The golden glow that halos around the two former lovers reconnecting in “See You Then” is tinged with melancholy. More than a decade has passed since the sudden breakup of Kris (Pooya Mohsen) and Naomi (Lynn Chen). Some things have changed, some things stayed the same. That such an aphorism is easily applied to any number of “Before Sunrise”-style movies of people reminiscing and litigating what once was sets Mari Walker’s film at a disadvantage. But the chemistry of its stars gives the movie a curious magnetism that is almost enough to forgive its flaws.
In the time since the two parted, Kris has transitioned, has a job in network security and is visiting Los Angeles from Phoenix. Naomi is an art professor at their alma mater and is married with two children. After a nervous start, they ease into a familiar rapport. Dinner turns into drinks, small talk gives way into how they really are, becoming a vortex of past and present.

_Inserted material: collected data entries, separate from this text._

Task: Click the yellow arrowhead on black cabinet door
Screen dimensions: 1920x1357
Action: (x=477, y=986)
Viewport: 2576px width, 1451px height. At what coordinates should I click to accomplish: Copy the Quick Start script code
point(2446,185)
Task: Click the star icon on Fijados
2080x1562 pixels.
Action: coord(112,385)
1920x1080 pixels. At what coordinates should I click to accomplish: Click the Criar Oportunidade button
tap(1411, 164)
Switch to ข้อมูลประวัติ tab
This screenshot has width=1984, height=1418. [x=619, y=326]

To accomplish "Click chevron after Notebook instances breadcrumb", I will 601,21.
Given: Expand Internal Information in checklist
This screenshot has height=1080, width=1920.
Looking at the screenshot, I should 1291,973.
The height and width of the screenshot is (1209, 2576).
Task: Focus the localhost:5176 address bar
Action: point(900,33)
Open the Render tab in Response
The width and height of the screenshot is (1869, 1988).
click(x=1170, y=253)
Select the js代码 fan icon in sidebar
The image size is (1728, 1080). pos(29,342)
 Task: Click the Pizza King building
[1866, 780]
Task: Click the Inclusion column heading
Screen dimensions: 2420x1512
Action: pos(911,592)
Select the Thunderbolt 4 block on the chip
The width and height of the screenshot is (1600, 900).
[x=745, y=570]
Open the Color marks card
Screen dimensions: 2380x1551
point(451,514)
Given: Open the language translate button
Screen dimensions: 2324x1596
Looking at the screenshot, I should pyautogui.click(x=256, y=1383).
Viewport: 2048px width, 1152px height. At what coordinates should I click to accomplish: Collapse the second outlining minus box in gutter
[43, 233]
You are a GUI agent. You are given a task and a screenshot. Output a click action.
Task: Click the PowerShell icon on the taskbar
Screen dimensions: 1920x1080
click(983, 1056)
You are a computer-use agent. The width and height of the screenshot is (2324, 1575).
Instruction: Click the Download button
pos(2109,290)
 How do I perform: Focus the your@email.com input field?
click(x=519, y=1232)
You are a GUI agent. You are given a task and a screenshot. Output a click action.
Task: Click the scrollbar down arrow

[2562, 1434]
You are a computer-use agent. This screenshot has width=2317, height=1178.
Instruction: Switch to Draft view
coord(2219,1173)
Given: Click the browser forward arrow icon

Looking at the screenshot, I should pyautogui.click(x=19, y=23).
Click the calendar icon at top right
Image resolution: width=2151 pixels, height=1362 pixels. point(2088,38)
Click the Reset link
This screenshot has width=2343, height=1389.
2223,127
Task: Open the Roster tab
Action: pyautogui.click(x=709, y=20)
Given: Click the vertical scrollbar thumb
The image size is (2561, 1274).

The script, co-written by Walker and Kristen Uno, ebbs and flows in the specificity of its central characters’ lives and the rhetorical approach to their conversation topics. But while this screenplay lacks a verve or poetry in its language, Mohsen and Chen are able to work through it and find gestures that make their awkward and erotic energy feel sincere.
Chen gives Naomi an easy naturalism, her sense of regret textured and real. Mohsen’s line readings feel, at first, presentational, but her gaze is astonishing in its ability to convey longing and a mask of contentedness. Through their performances, they make it known, with brittle clarity, why the two were together and why they broke apart.